Dual-wavelength control of charge accumulation in rubrene microcrystals with anisotropic conductivity

Abstract

Previously, a novel type of rubrene microcrystals was reported, forming two distinct sectors -- diamond- and triangular-shaped -- that exhibit pronounced contrasts in photoluminescence (PL) spectra and exciton dynamics. In the present work, their internal electronic structure is investigated using time-of-flight photoemission electron spectroscopy (TOF-PES), revealing that the two sector's different charging characteristics arising from anisotropic conductivities. Upon photoemission via a one-photon photoemission (1PPE) process excited by 6.2 eV (200 nm) photons, the diamond-shaped sectors accumulate significant charge, whereas the triangular sectors remain essentially uncharged. The charge accumulation in the diamond sectors can be neutralized by additional sub-threshold illumination, which generates charge carriers through internal photoeffect. The dynamics and energetics of the observed band shifting is described quantitatively by a model combining surface capacitance and drift-diffusion. These crystalline systems enable the creation of built-in charge landscapes that can be manipulated both spatially and temporally.

Figures (5)

• Figure 1: (a) 1PPE electron spectra of a rubrene crystal resolved for different sectors 6.2 eV illumination. (b) 1PPE electron spectra of the same crystal upon two colour illumination (6.2 eV and 3.1 eV). The insets are PEEM maps which colour-code the spatially-resolved centre of spectral weight.
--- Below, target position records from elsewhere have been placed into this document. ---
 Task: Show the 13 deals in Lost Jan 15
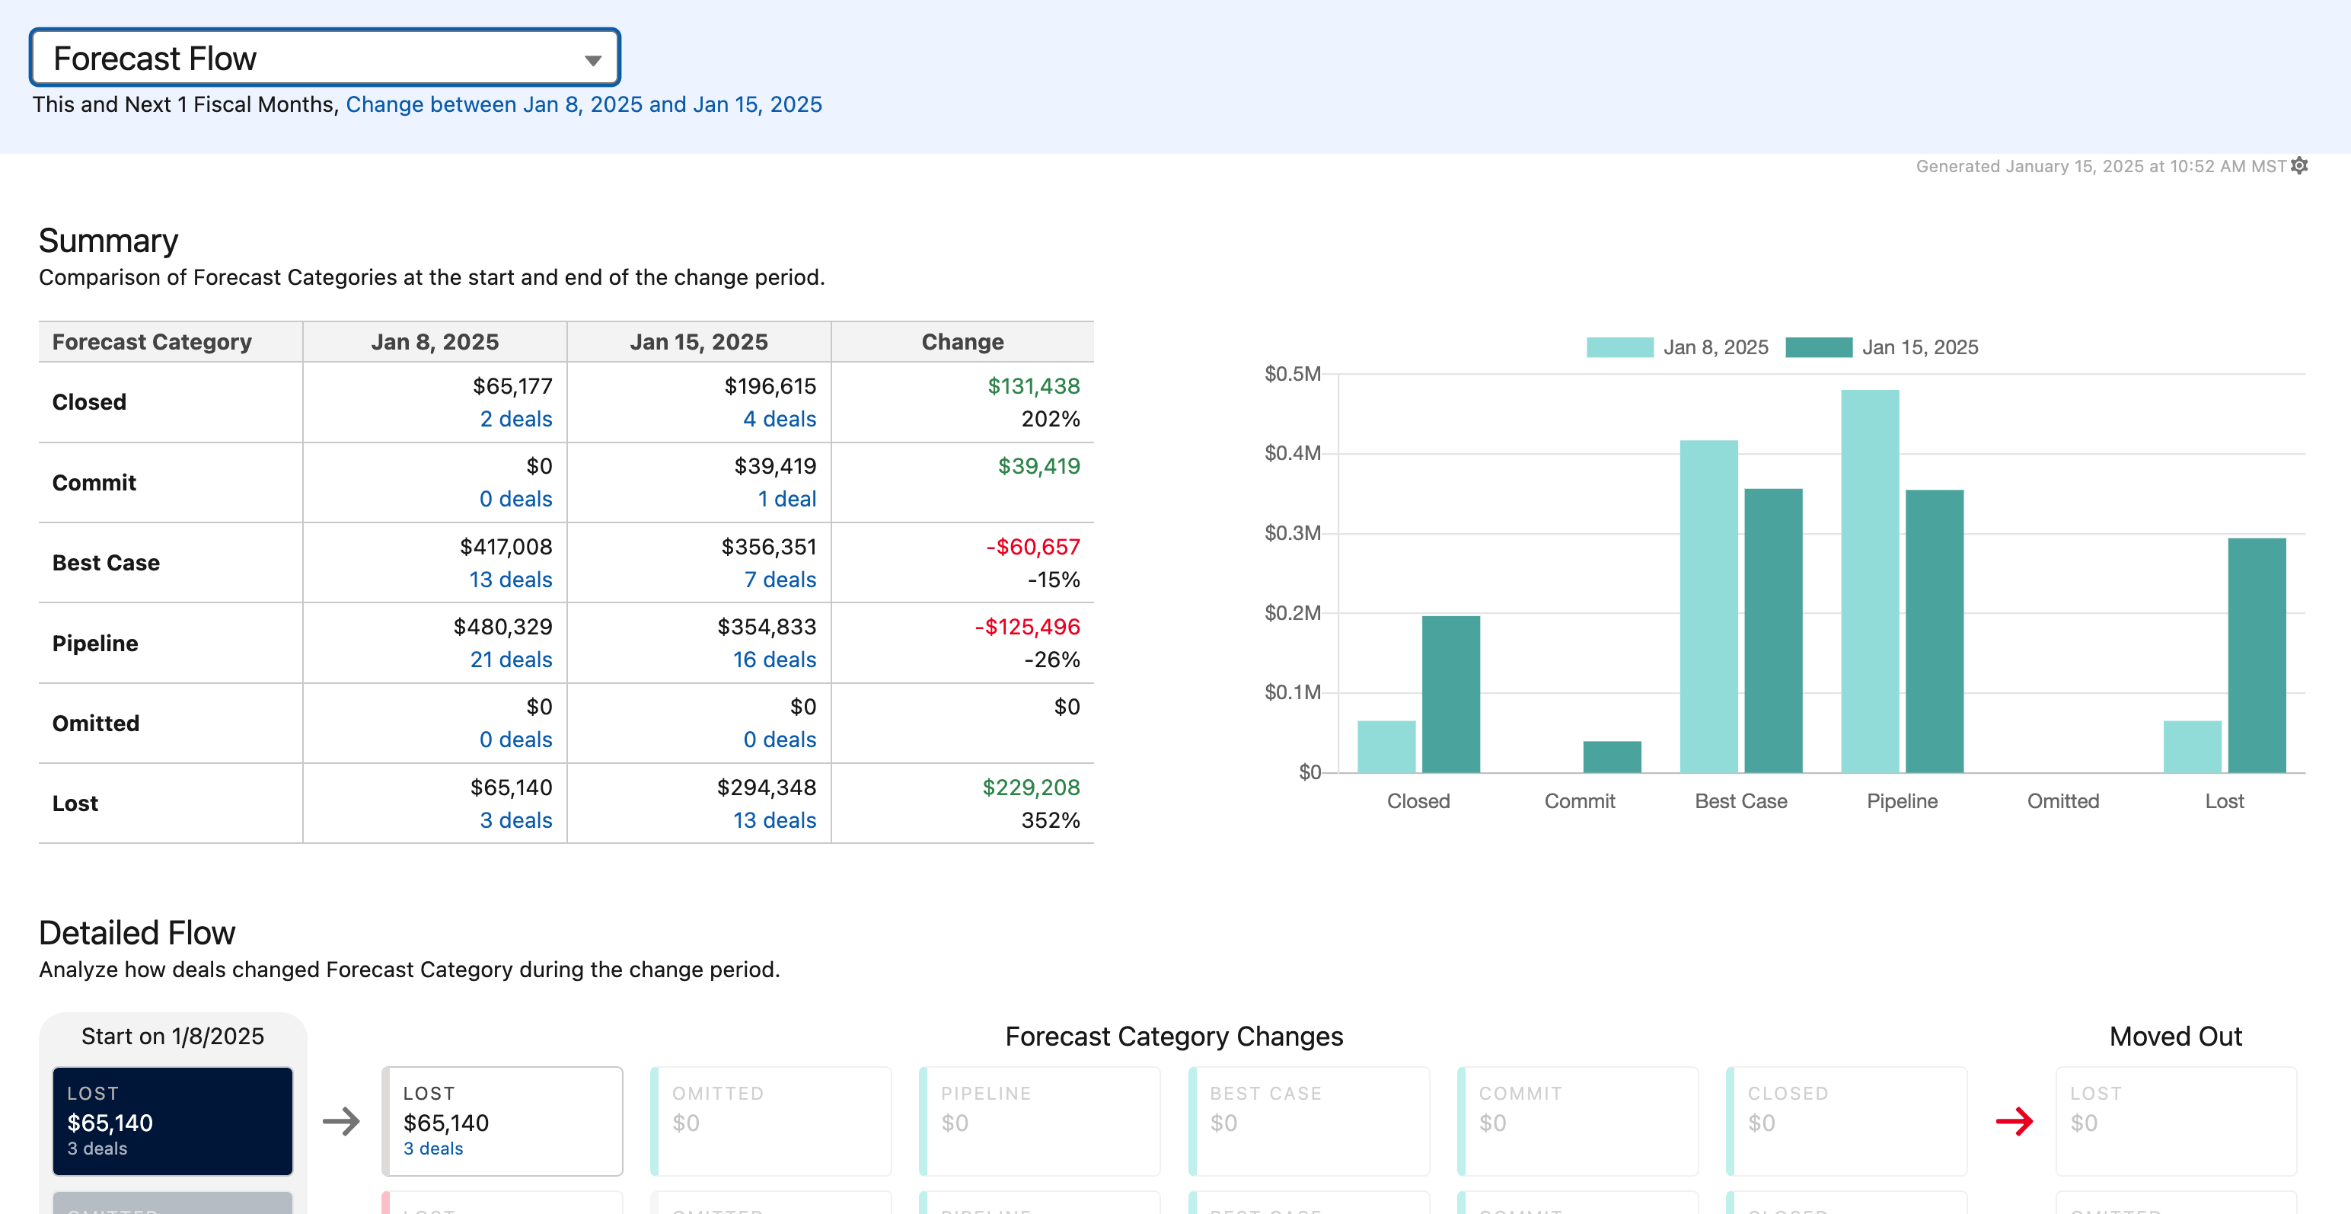(774, 821)
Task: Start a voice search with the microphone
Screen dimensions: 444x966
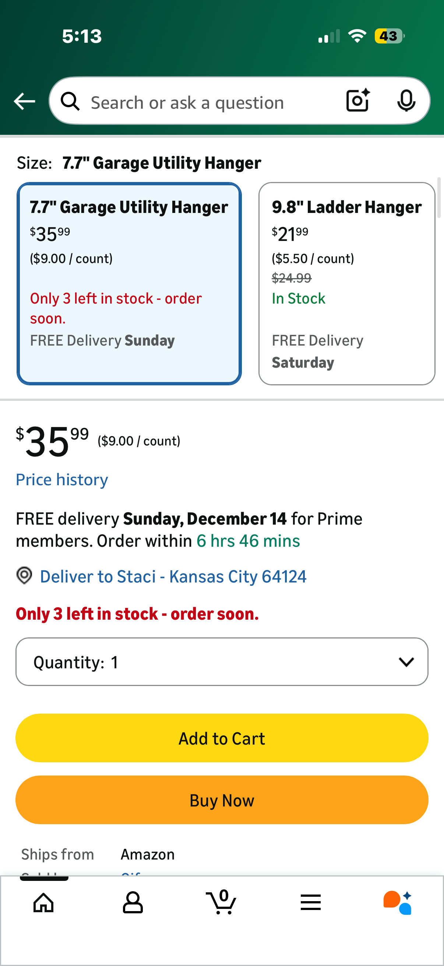Action: click(x=407, y=101)
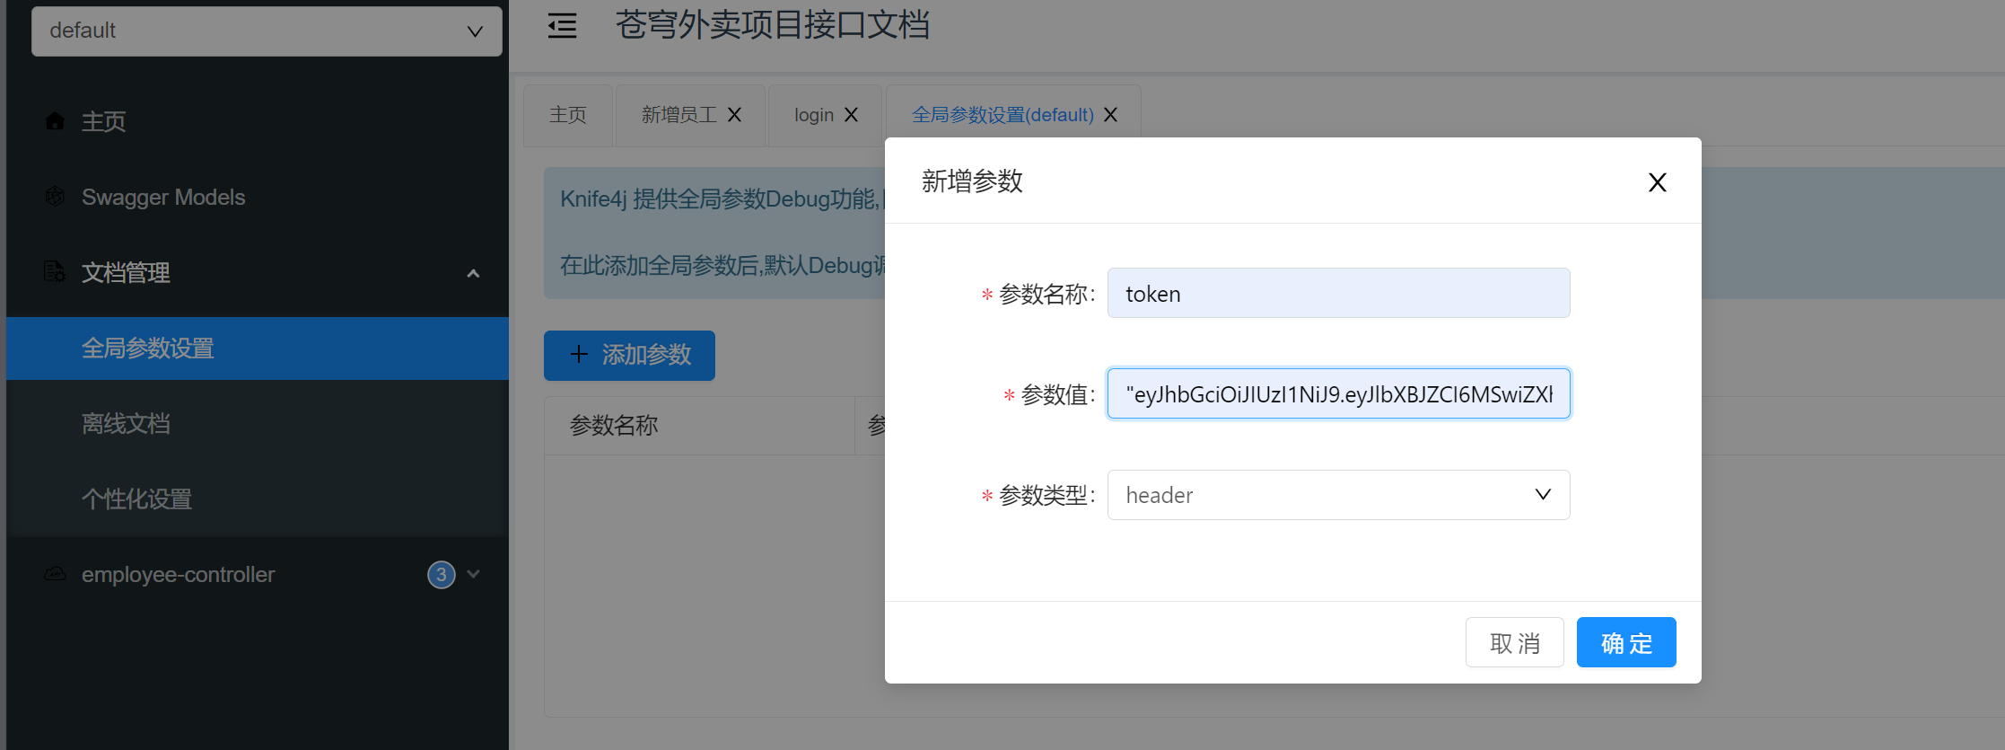Open the default group dropdown
Viewport: 2005px width, 750px height.
tap(267, 31)
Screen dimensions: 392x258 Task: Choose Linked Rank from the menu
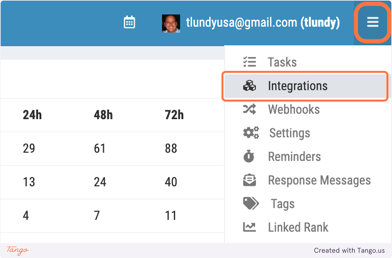[x=298, y=227]
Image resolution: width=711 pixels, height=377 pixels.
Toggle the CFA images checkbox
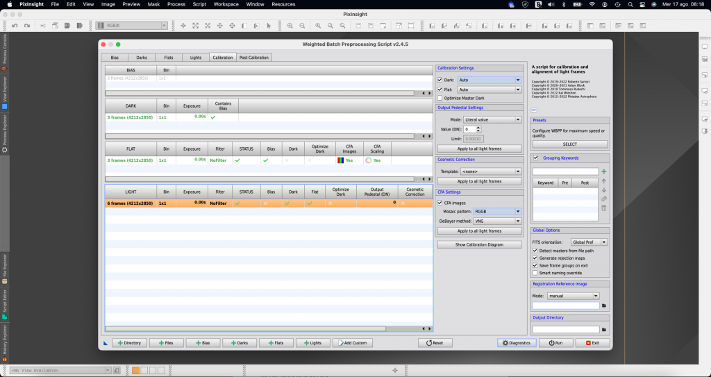[x=440, y=202]
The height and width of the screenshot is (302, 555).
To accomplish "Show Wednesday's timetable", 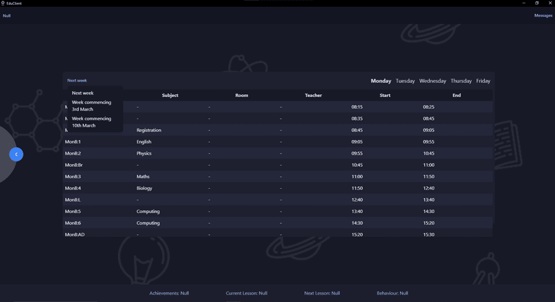I will click(x=432, y=81).
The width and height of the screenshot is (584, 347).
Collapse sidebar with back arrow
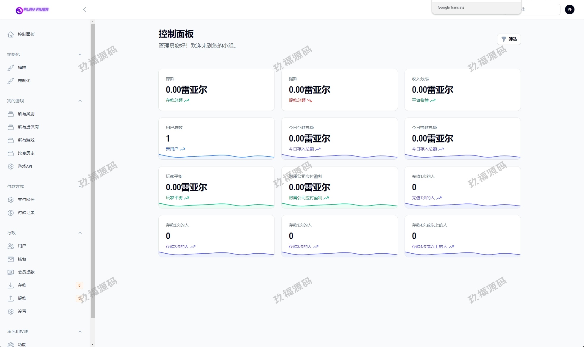[85, 10]
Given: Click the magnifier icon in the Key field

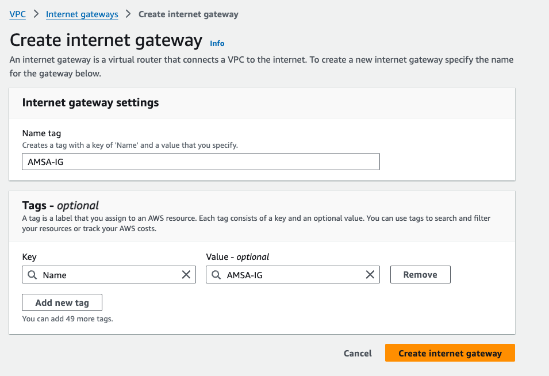Looking at the screenshot, I should (32, 275).
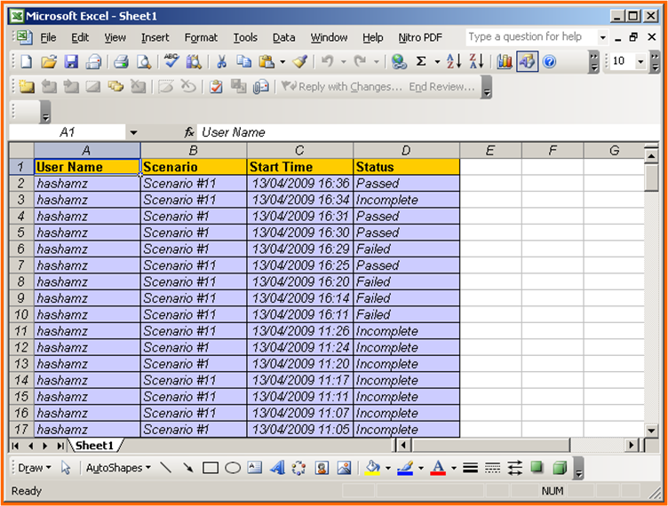668x506 pixels.
Task: Switch to the Sheet1 tab
Action: point(94,446)
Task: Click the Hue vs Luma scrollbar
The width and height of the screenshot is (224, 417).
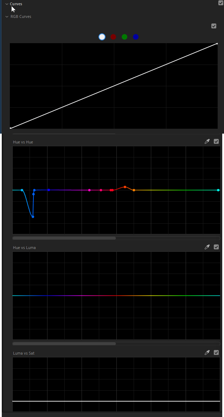Action: 64,344
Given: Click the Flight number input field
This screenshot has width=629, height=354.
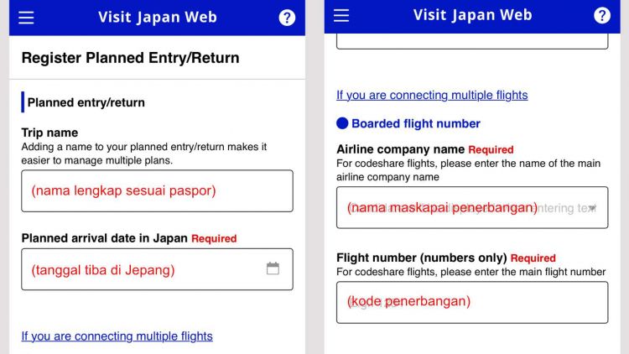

The charge patterns resemble the diamond- and triangular-shaped sectors. (scale bar: 10 $\mu$m) (c and d) Schematic of the orthorhombic ac-plane in diamond- and triangular-shaped sectors, respectively. The blue arrows and circles, represent the excitation light and polarization plane, applied with the angle of $23^\circ$ grazing. Note that the spectra for the diamond sector are shifted towards higher "apparent" binding energies.
• Figure 2: It takes some time for the crystal to fully charge. (a) Electron spectra of the crystal upon illumination (6.16 eV) for different times after illumination is started. (b) Shift of spectra (charge) versus time after illumination has started for two different illumination powers.
• Figure 3: Different crystal domains are charge differently and the more excitation intensity is, the more charge is stored. (a) Overall electron spectra of the crystal for different illumination powers. The dashed lines indicate the sector and substrate specific spectral bands. (b) Spectral shift versus the UV illumination average power, resolved for different sectors. (c) Schematic of single colour experiment. left panel: Red and green rectangles represent the diamond- and triangular-shaped sectors. The blue and green circles represent the photoelectrons and electron supplement from the substrate. The positive charge accumulation near surface is indicated with + sign. right panel: Schematic of RC model with $\text{R}_0$ and $\beta \text{I}_{UV}$ representing the dark resistance of rubrene crystal and resistance induced by UV illumination, respectively.
• Figure 4: The Vis light can suppress the charge induced by the UV light. (a) Electron spectra of rubrene single crystals illuminated simultaneously by UV (1.4 nW) and different Vis powers. (b and c) Spectral shift versus Vis illumination power, resolved for different sectors. (d) Schematics of double-colour experiment. left panel: Red and green rectangles represent the diamond- and triangular-shaped sectors. The blue and green circles represent the photoelectrons and electron supplement from the substrate. The black and white circles indicate the excitons generated via internal photoelectric upon Vis light. right panel: Schematics of corresponding RC model with $R_0$ representing the dark resistance, $\beta I_{UV}$ and $\gamma I_{vis}$ being the photo resistance due to UV and Vis illumination, respectively.
• Figure 5: (a) KPFM map of a rubrene crystal showing the contrast of diamond- and triangular-shaped zones, indicating different intrinsic work function of different zones. (b) KPFM potential of a rubrene microcrystal versus grazing illumination intensity, resolved for different sectors.